Power Loss Modeling and Impact of Current Measurement on the Switching Characterization in Enhancement-Mode GaN Transistors

Gallium nitride (GaN) high electron mobility transistors (HEMTs) show potential for high-efficiency power converters, but as switching frequencies increase, a need arises for analytical models to predict performance and estimate switching losses. This article presents a precise and straightforward power loss model for high-voltage enhancement-mode GaN HEMTs, accounting for parasitic inductances, non-linear junction capacitances, and transconductance. The model employs MATLAB to predict switching waveforms and compute total losses, and the accuracy is verified against experimental tests and LTspice simulations.

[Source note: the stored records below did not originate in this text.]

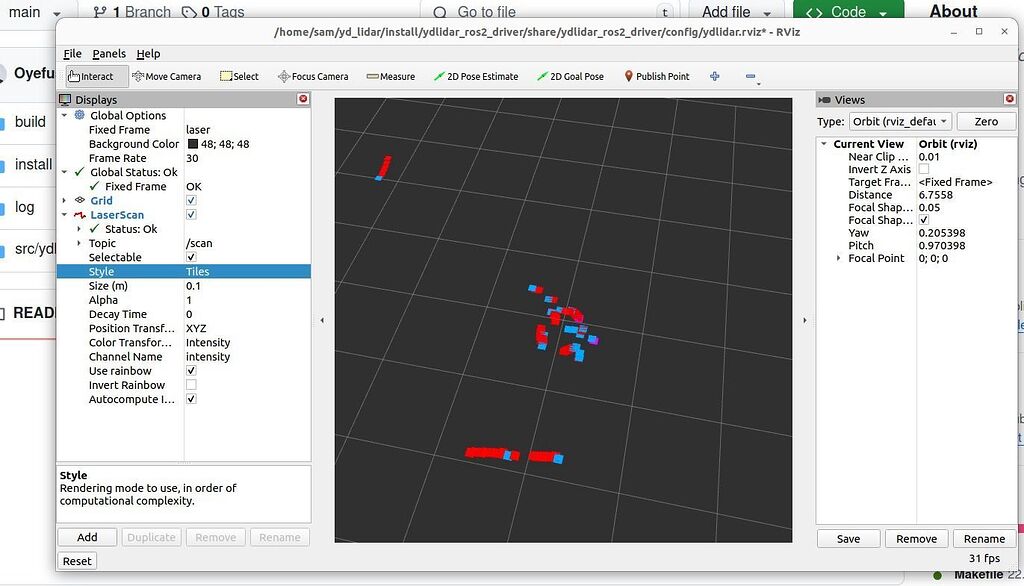The width and height of the screenshot is (1024, 586).
Task: Expand the Focal Point tree item
Action: [838, 258]
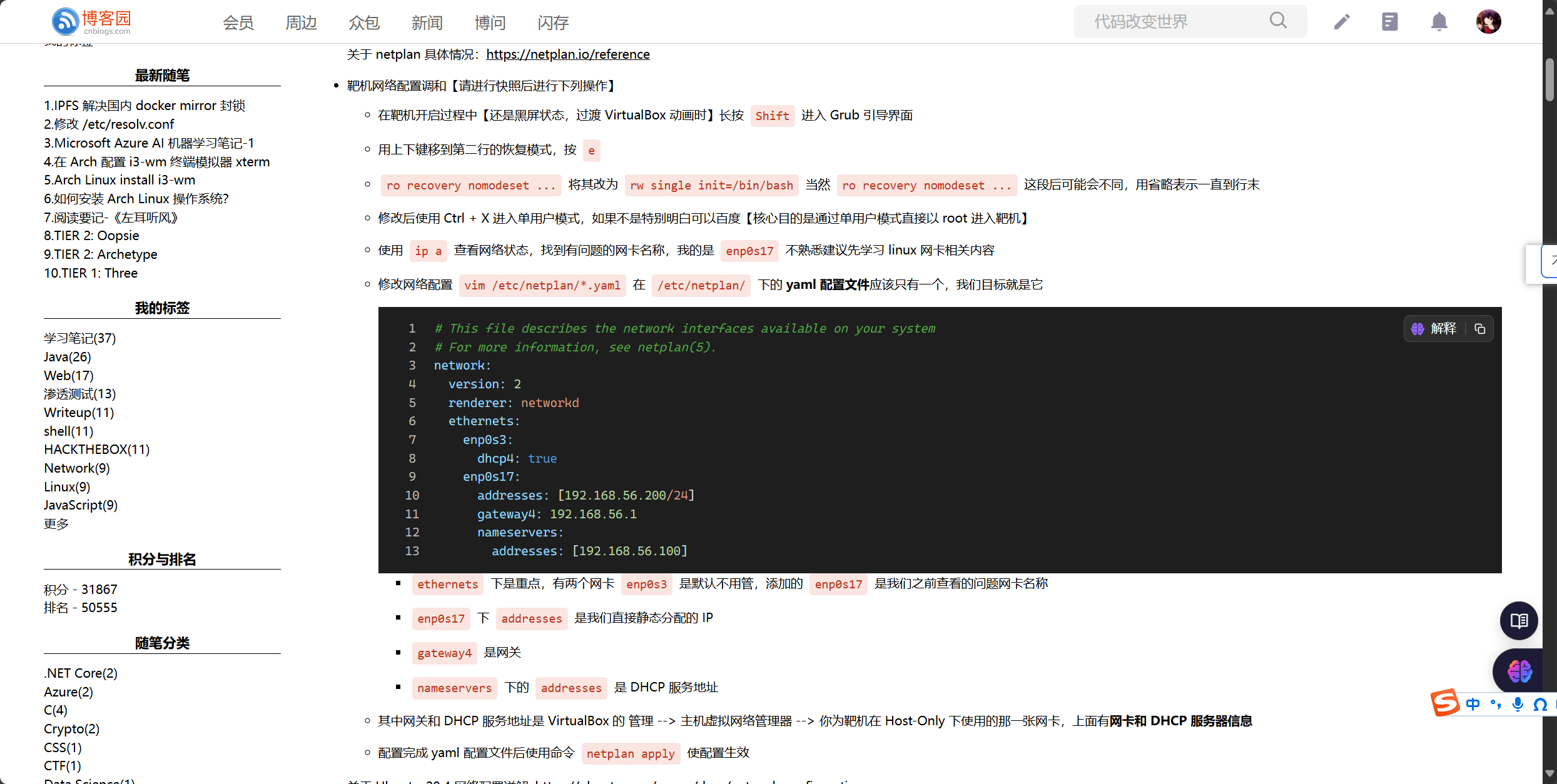Open the 博问 navigation menu
The image size is (1557, 784).
click(x=490, y=23)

Such a simple model with fewer operations and fast computations is advantageous when used in converter optimization problems, such as design optimization, where multiple variables are considered, or in real-time applications, where optimal control is required. It is worth noting that the increased switching speeds enabled by GaN devices pose challenges in measuring switching currents, which are critical for evaluating performance and computing losses in experimental tests. Conventional methods for switching current measurements have limited bandwidth or affect layout inductance. This study also explores the implications of integrating coaxial current shunts, commonly used for measuring current in fast-switching transistors, into the source path of transistors, comparing the circuit's behavior with and without the shunts.